### DIRECTIONS FOR THIS TASK
Filter the material below so that only lines containing "Toggle" remain.

### ENTRIES SHOWN
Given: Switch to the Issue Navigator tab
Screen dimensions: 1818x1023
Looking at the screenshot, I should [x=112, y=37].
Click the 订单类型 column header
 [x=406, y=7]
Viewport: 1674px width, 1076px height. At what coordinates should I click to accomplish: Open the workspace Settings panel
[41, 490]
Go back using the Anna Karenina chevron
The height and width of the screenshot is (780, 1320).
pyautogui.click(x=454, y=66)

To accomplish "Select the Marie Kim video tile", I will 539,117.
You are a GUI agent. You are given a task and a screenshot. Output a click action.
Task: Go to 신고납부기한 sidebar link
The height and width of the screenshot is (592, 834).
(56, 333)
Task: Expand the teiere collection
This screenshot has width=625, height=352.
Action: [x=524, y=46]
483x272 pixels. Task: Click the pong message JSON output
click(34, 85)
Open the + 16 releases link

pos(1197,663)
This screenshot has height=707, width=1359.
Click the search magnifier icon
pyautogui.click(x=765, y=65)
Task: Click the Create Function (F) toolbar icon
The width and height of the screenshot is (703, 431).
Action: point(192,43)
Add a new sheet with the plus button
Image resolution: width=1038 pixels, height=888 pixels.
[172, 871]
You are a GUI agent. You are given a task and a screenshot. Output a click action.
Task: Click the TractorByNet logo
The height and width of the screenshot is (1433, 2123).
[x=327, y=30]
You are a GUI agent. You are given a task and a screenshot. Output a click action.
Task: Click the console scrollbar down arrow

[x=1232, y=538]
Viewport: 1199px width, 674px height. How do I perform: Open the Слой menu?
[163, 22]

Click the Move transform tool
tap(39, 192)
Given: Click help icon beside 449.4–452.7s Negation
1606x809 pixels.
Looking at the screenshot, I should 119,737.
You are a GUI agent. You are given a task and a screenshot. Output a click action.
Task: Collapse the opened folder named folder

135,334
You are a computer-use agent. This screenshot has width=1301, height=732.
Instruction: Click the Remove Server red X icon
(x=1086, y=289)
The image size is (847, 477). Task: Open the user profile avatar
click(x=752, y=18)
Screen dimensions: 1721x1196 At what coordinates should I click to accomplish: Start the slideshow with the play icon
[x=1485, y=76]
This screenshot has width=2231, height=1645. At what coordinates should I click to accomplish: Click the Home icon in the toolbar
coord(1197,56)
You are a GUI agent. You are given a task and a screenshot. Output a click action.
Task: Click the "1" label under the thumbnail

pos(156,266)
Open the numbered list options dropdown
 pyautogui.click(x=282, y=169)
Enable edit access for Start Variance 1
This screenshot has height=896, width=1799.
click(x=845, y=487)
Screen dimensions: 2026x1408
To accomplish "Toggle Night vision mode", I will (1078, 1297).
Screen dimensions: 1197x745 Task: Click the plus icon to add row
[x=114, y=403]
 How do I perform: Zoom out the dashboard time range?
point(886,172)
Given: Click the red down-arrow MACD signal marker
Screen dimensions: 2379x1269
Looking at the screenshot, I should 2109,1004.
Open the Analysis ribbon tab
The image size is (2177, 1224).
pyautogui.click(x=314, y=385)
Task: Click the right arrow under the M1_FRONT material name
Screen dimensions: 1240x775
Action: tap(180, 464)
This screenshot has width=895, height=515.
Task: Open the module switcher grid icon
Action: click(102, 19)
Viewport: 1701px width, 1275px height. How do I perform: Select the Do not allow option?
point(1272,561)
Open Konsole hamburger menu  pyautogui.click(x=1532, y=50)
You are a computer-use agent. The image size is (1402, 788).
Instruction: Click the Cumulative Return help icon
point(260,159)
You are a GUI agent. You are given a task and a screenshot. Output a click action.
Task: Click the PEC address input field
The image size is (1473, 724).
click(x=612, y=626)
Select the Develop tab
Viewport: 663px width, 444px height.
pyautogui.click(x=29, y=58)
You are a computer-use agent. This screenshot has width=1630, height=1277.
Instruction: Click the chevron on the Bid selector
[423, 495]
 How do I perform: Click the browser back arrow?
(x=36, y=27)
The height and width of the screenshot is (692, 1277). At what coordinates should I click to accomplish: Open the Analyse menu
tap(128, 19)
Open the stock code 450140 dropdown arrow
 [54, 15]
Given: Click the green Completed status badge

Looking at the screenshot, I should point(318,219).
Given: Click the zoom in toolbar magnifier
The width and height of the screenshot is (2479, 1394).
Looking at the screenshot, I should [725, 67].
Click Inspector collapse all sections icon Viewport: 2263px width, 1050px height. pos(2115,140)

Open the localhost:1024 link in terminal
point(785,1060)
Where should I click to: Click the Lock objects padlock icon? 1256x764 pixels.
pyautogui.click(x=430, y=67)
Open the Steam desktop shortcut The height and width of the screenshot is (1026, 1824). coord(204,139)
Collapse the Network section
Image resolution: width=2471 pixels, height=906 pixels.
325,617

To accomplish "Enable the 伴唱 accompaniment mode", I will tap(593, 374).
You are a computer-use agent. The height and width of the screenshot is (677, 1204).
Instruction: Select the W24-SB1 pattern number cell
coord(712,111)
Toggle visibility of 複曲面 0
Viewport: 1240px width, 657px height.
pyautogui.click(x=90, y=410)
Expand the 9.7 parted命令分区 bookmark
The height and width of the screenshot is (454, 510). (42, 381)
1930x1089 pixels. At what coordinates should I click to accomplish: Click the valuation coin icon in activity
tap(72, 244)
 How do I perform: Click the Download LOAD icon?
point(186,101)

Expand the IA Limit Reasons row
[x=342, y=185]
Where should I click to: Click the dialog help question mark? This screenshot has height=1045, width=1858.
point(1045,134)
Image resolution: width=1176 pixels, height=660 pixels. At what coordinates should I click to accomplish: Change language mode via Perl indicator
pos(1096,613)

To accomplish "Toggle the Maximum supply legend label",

### SOLUTION TO THE EXERCISE
To accomplish "Toggle Night vision mode", I will (1078, 1297).
Toggle visibility of 複曲面 0
To accomplish "Toggle the Maximum supply legend label",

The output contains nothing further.